The issue is this; Culpepper is confident and proud.  He and his parents " fixed up the place" when they bought it from retired Professor Methuselah so they are not understanding the need for improvements.  He is a bit touchy or defensive about our wealth.  He declined all our offers for help in revitalizing his home from Frat House to a place you could proudly bring your new bride from a fine family. We did  convince Culpepper at least the Master Suite should be freshened up a bit. He agreed so one weekend he  and  Kellen went forth  like newlyweds on HGTV.  They  purchased some hideous orange and lime green bedding at Bed, Bath and Horrors  then went to Wowe's for paints to match the bedding.  They worked themselves into exhaustion only to produce a dreadful, garish mess of the entire  suite."

" When you say "suite" is that the converted carport  for Sister?"

" Yes. We stopped by with take out as planned on their big  painting weekend. When we arrived Kellen was crying and Culpepper looked deflated. That room was a  right big mess.  I felt so sorry for them!   I offered on the spot to hire a painter and just duplicate the room you designed for Kellen at our lake house.  Culpepper was too tired to resist. We took advantage a bit and gave Kellen  the bedroom furniture too. We were afraid Culpepper would say she could not have it but before  he could dissent  Kellen was hugging us and crying her thank yous."

" Wow Grant, what a wonderful gift."

" Thank you. But when you see this house you will understand it was a decision more selfish than generous.I just would not be able to sleep  thinking of our Kellen living in garrish squalor.  I want to give  a FishyDesigns  consult to these kids as an engagement present. They need a plan to avoid anymore design tragedies. The wedding is in June, this last roommate moves out in May so there will be quite a rush to get things in order for them before Kellen goes to live there.
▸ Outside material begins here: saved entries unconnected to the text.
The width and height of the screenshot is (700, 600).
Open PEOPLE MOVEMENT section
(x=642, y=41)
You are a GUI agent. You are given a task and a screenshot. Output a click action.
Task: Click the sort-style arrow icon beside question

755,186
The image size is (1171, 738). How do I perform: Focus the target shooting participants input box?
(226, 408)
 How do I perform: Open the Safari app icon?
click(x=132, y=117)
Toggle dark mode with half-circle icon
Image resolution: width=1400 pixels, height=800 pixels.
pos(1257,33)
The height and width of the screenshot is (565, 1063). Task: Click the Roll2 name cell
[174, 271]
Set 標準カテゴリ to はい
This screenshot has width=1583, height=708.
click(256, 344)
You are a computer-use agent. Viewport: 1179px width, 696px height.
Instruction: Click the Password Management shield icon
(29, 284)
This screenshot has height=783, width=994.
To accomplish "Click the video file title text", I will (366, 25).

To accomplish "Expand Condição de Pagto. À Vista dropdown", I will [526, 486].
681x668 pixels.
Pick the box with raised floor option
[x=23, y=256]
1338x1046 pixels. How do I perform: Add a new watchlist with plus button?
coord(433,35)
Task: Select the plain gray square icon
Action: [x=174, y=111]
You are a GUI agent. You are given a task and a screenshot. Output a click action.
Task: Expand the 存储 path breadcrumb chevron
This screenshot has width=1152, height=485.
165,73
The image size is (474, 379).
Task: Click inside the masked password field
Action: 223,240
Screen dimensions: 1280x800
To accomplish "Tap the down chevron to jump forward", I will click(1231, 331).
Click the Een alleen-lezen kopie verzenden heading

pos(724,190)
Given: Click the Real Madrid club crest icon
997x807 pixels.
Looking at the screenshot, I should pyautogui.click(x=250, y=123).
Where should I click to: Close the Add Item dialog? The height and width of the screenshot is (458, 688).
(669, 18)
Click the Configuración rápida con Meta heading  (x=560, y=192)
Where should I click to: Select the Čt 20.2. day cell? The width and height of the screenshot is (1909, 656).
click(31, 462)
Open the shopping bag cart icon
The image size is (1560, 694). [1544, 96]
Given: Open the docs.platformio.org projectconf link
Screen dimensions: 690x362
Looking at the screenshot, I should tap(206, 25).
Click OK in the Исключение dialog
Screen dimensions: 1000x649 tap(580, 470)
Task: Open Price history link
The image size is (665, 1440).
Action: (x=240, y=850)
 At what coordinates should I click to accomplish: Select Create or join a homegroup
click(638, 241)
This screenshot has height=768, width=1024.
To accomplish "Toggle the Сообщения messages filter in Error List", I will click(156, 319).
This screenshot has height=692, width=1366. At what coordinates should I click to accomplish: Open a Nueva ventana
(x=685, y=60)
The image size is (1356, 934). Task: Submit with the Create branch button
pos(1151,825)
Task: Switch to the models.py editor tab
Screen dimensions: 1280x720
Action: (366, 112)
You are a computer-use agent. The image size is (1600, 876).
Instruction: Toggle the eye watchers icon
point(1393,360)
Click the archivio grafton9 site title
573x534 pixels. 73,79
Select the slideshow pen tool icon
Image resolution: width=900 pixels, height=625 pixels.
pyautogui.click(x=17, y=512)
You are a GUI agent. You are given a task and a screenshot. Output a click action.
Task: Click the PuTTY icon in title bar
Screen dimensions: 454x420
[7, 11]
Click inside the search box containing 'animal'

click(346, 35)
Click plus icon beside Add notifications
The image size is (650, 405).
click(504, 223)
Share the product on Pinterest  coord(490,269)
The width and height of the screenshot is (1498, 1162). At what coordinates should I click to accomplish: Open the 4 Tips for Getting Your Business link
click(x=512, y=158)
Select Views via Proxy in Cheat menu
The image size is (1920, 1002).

We really need to plan everything now. Their schedules are so different they are rarely off on the same days but could you plan on meeting with them on a Sunday afternoon? "

The appointment was scheduled.

 On the day, Grant was delayed, so I met with Kellen ,Culpepper and Sterling. The house is an ordinary 3/2 brick ranch with an enclosed single carport space and a shed like laundry room off the Kitchen. The original hardwood floors are in serious need of refinishing. Instead Culpepper has decided to put down a floating laminate floor to withstand the effects of Weimaraner toenails and to carpet all bedrooms.   Neither are good decisions. He  would like to change the conventional floor plan to an "open concept" floor plan for more ease of entertaining. Culpepper  is a high school coach and middle school shop teacher. He also works with the youth at his church. It is very important to him  this home  be  "open" to his youth ministry. This calling  is his mission, his purpose and as such all elements of his life are centered on  meeting  or supporting this dedication.  He has structured his life to advance this purpose and has chosen a  mate to support him in this mission above all other things.

 Kellen is a newly graduated nurse.  A smart, capable, cardiac intensive care nurse. She is  22 years young, starry eyed, easy going and generous of nature.  She smiles and laughs at  every syllable Culpepper speaks.

Mostly.

When we were surveying the Kitchen, Culpepper , exerting control, stated precisely why there was no possibility of upgrading the Kitchen. He carefully explained, in school teacher to the daft mode, why no changes to the current layout could be accomplished or would be tolerated. I listened to every single issue he vocalized then mentioned  there were, in fact, numerous options which could be implemented  for reasonable sums and in a relatively brief time which respected all of his key issues but could still net significant improvements.

His response was, "  I have studied this issue and made decisions. I am a shop teacher so I understand these things as a professional. I will not be looking at any options for my Kitchen."

Dear God!

Did I mention the Kitchen has white  melamine cabinetry , laminate countertops and vinyl flooring?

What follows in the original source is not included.